▶ [Supplied records]
_ _ _ _ _ _ _
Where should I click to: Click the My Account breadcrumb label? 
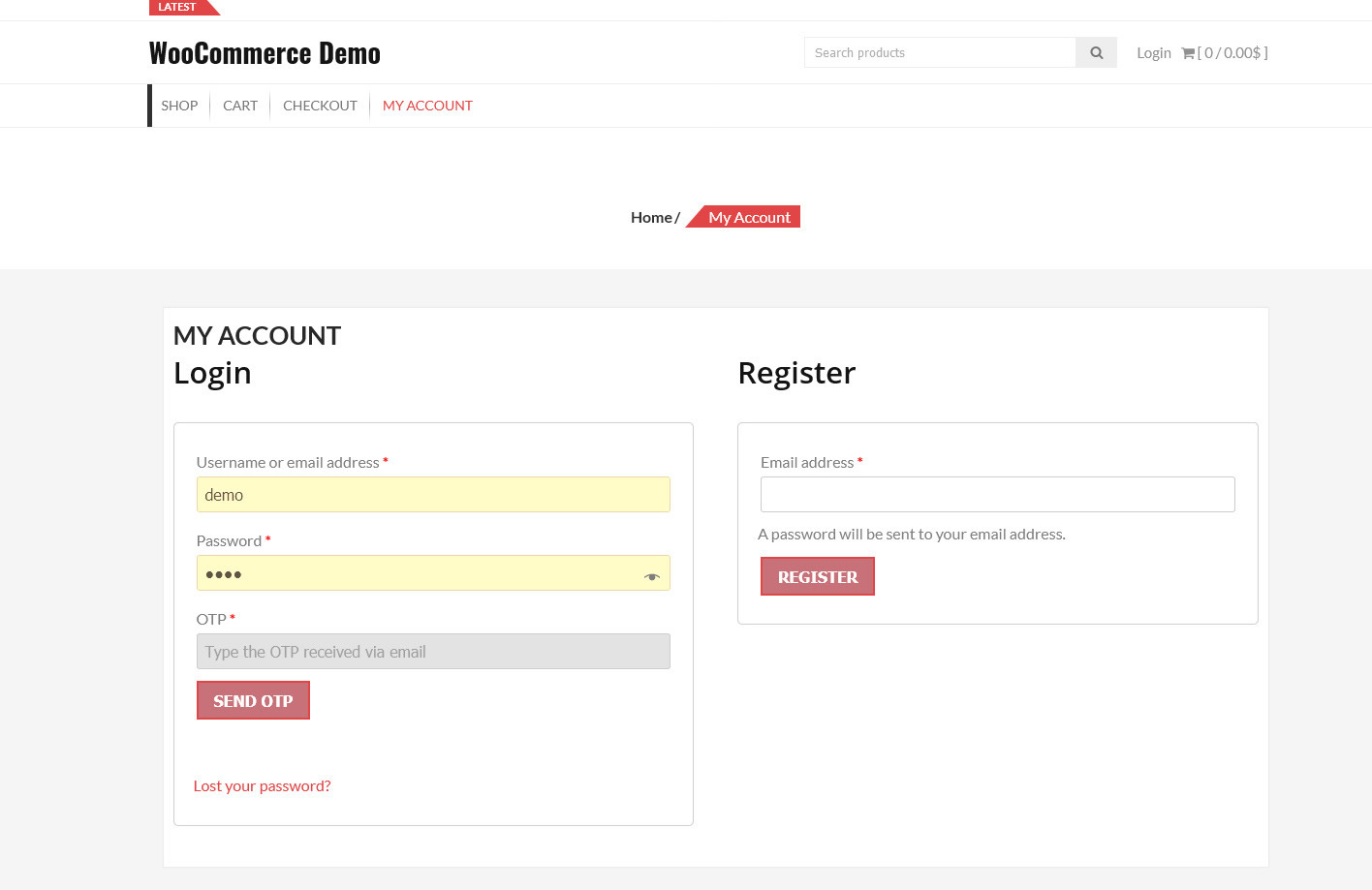(749, 218)
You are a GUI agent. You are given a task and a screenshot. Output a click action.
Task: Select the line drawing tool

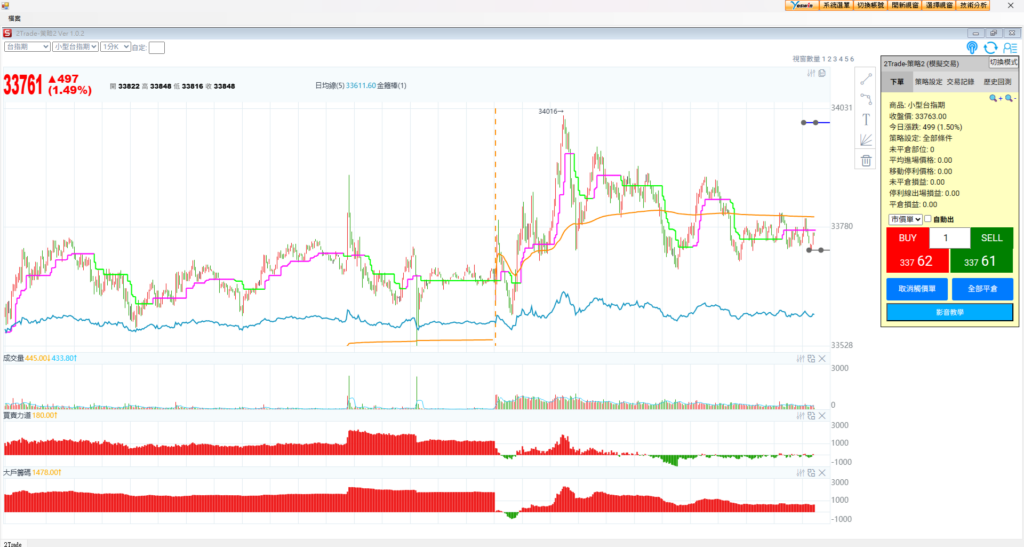pos(866,78)
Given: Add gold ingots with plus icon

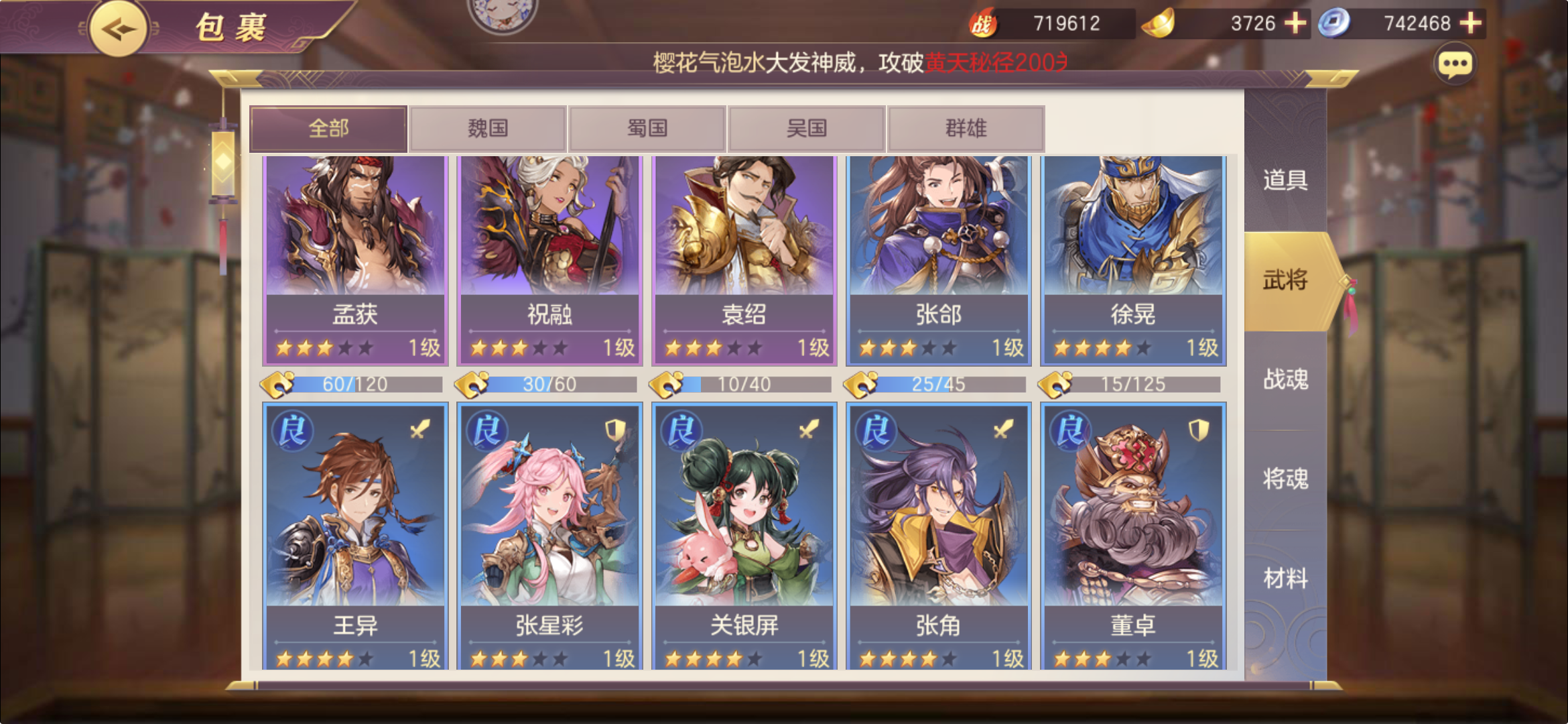Looking at the screenshot, I should pyautogui.click(x=1295, y=23).
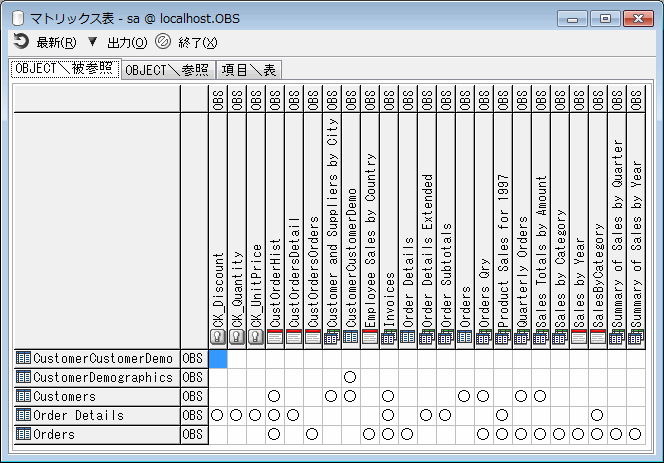This screenshot has height=463, width=664.
Task: Switch to the OBJECT＼参照 tab
Action: [x=167, y=70]
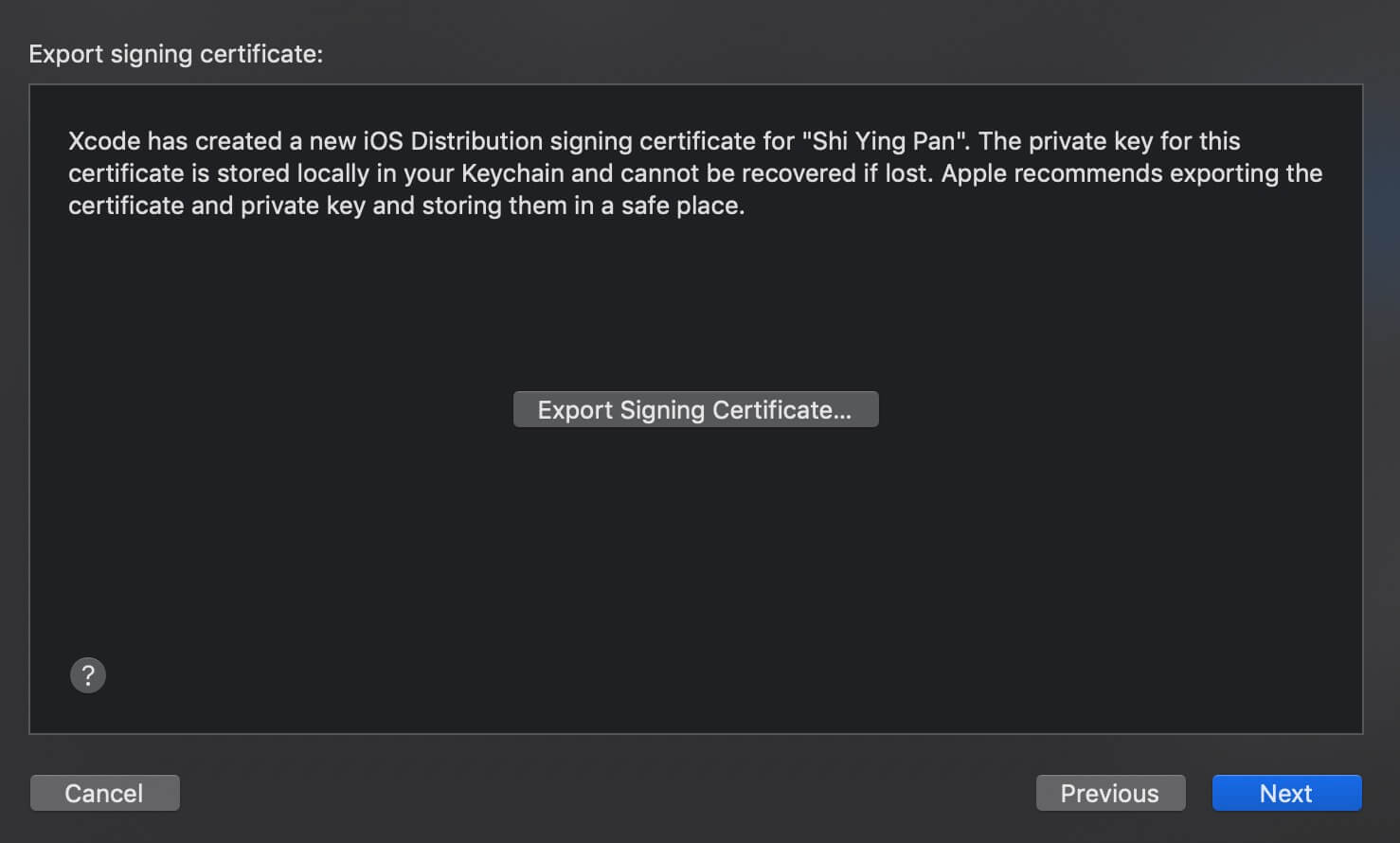1400x843 pixels.
Task: Proceed with the blue Next button
Action: tap(1286, 793)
_ _ _ _ _ _ _
Swap "gold ingots" for "silver coins" throughout the material, changing nothing else, and omit the pictures from your answer.

▶ [Final result]
Where should I click to: Click the My Account breadcrumb label? 
(749, 218)
You are a GUI agent. You are given a task and a screenshot. Output a click action.
Task: Select the line drawing tool

pos(866,78)
Given: Add silver coins with plus icon

Looking at the screenshot, I should pyautogui.click(x=1295, y=23).
This screenshot has height=463, width=664.
Task: Switch to the OBJECT＼参照 tab
Action: [x=167, y=70]
1400x843 pixels.
Task: Proceed with the blue Next button
Action: tap(1286, 793)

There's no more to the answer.